The results of those conflicts are grim. Alberta's unemployment rate has remained above 6 per cent for more than four years and stood at 7.2 per cent in February. The province already was on track to run a C$6.8 billion deficit (S$6.77 billion) this year, and that projection was based on US oil prices more than twice their current level and Canadian oil prices five times higher than right now. Even before the latest price plunge, producers had announced plans to cut capital spending by C$2.4 billion to C$3.5 billion.

COMPANY BREAKEVENS

How bad could the latest losses be? Suncor Energy, Canada's largest integrated energy company, reported cash operating costs of C$28.20 per barrel in its oil-sands operations last year. Canadian Natural Resources, the country's largest oil and natural gas producer, had operating costs of C$10.83 a barrel in its thermal in situ operations last year.

Cenovus Energy is in a slightly better position, posting oil-sands operating costs of C$8.15 a barrel last year. But none of these figures include expenses such as royalties and transportation.

The latest crisis is underpinned by the nature of Canada's oil sands, a mix of sand, water and heavy oil called bitumen that is difficult and expensive to turn into usable fuel.

Shallow oil-sands deposits can be mined, with the material scooped up by heavy machinery and dropped into large trucks that cart it off to facilities where the mixture is steamed and separated to release the oil. Mines, though, are limited in their ability to reduce production because they have high fixed costs that make them less profitable the less they produce.

DEEPER DEPOSITS

To access deeper deposits that can't be mined, producers inject steam into the ground through one pipe to get the viscous mixture to flow into a parallel pipe that transports it to the surface. Those operations require a constant flow of steam in and bitumen out, and if that flow is slowed too much for too long, the reservoir can lock up, permanently reducing how much oil can be recovered from it over the long term.

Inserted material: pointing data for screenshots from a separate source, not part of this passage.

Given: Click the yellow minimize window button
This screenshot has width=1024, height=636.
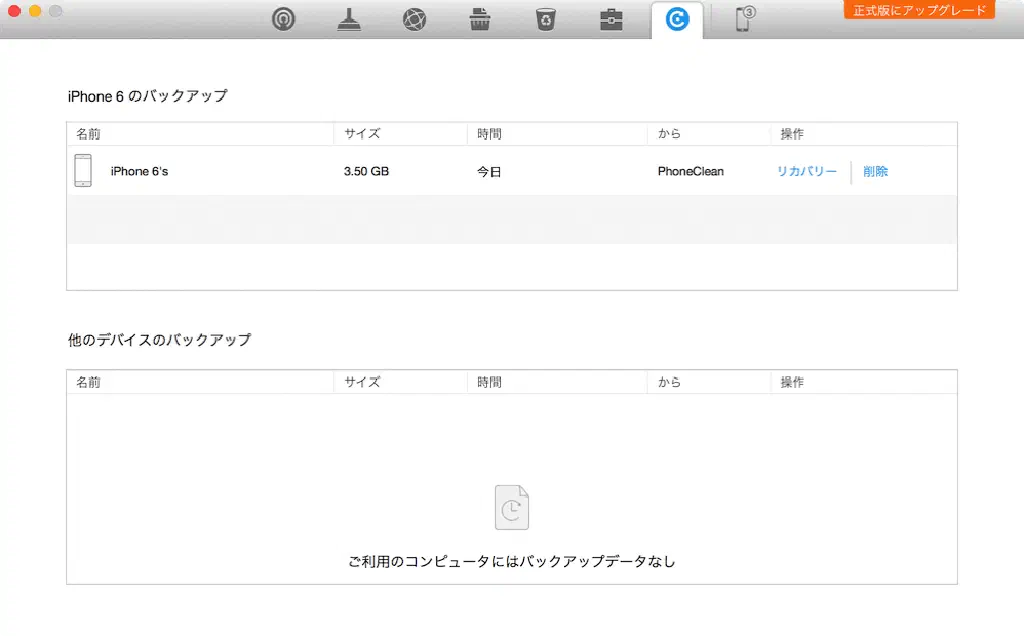Looking at the screenshot, I should coord(35,11).
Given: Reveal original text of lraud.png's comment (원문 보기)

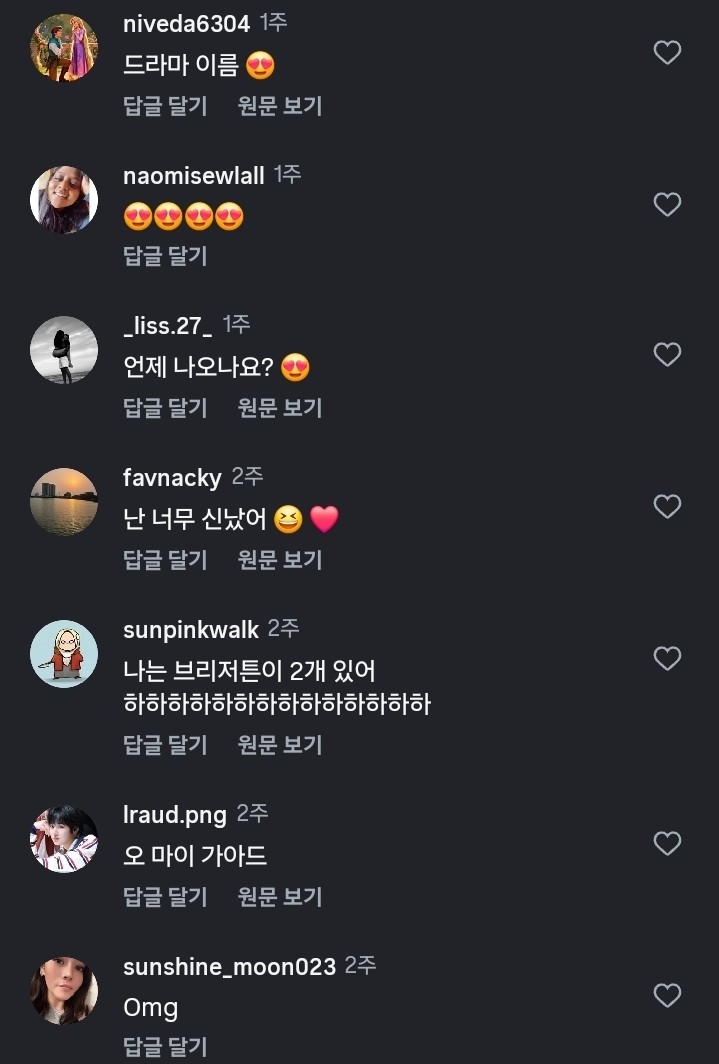Looking at the screenshot, I should tap(280, 897).
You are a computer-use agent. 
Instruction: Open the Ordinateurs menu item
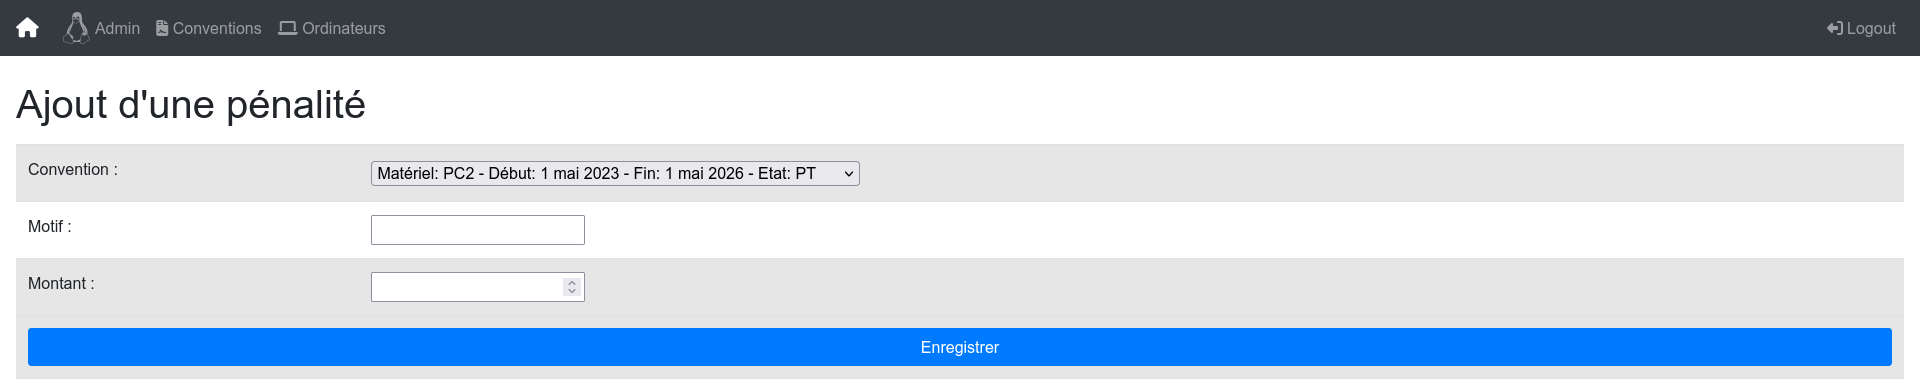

"A few weeks isn't so much an issue, but if you shut in for months, you would have the reservoir cool," Wood Mackenzie's Oberstoetter said. "It's the length of the shutdown that's the factor."

While most Canadian heavy crude producers are able to operate at a loss for a couple of months, the first to shut down production would be the conventional operators who don't face the challenges of oil-sands production, then more expensive oil-sands producers and smaller companies with weaker balance sheets.

"Sustained shut-ins for months, that's pretty uncharted territory," Oberstoetter said.